BEGIN GIVEN RECORDS

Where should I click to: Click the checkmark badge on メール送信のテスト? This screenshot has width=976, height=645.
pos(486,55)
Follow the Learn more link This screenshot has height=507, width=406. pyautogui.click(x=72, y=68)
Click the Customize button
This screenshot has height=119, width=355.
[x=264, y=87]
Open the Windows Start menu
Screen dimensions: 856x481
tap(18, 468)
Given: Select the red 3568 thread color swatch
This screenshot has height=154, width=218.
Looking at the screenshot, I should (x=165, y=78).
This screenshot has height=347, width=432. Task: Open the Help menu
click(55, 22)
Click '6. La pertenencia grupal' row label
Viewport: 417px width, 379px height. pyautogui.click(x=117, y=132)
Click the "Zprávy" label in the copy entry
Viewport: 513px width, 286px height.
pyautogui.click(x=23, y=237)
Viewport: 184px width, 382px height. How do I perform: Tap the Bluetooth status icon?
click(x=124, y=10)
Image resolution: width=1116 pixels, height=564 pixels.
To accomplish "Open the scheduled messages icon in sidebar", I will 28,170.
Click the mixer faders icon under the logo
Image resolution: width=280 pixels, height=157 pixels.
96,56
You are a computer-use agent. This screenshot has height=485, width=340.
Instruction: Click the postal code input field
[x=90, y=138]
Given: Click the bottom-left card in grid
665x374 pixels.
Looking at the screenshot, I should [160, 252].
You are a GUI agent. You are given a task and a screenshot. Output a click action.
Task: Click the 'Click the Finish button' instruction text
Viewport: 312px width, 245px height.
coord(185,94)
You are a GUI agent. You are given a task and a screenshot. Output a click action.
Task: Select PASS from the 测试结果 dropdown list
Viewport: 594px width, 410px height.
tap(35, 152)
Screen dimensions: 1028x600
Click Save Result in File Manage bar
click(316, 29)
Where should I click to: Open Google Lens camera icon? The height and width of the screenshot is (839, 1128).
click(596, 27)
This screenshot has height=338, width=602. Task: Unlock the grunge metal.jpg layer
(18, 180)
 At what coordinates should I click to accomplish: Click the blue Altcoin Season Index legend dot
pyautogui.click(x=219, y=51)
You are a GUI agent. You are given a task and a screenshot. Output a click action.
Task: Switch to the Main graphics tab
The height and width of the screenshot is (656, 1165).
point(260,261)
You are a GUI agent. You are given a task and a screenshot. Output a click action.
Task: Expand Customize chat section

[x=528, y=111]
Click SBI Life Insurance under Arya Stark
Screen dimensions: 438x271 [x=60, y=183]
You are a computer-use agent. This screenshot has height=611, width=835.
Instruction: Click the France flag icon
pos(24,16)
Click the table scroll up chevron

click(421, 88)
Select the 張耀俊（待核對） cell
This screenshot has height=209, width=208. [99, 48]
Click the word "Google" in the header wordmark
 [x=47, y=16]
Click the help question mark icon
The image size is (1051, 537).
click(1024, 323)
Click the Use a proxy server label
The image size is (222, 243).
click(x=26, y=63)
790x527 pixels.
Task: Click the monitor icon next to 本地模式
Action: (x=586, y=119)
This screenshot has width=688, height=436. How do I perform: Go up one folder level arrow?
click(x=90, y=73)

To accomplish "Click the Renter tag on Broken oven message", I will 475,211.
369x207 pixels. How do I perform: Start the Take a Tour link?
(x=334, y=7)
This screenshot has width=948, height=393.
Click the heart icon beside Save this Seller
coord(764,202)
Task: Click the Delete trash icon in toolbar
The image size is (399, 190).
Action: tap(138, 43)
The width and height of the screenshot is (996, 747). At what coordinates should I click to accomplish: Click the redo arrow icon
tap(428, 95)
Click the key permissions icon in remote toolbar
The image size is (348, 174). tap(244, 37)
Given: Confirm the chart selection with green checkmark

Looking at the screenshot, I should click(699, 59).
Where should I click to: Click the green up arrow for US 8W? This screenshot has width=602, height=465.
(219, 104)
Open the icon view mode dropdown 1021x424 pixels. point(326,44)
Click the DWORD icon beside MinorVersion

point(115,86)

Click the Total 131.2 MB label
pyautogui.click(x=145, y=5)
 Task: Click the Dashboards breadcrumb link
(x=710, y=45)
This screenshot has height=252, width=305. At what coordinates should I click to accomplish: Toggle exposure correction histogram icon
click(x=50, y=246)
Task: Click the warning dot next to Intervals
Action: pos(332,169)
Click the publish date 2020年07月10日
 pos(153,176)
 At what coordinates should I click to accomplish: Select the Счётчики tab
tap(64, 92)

END GIVEN RECORDS

> _WHAT YOU WILL DO_: The answer must consist of every line from the entries above that contains the string "button".

> _EXERCISE ANSWER_:
Click the Customize button
Task: Click the 'Click the Finish button' instruction text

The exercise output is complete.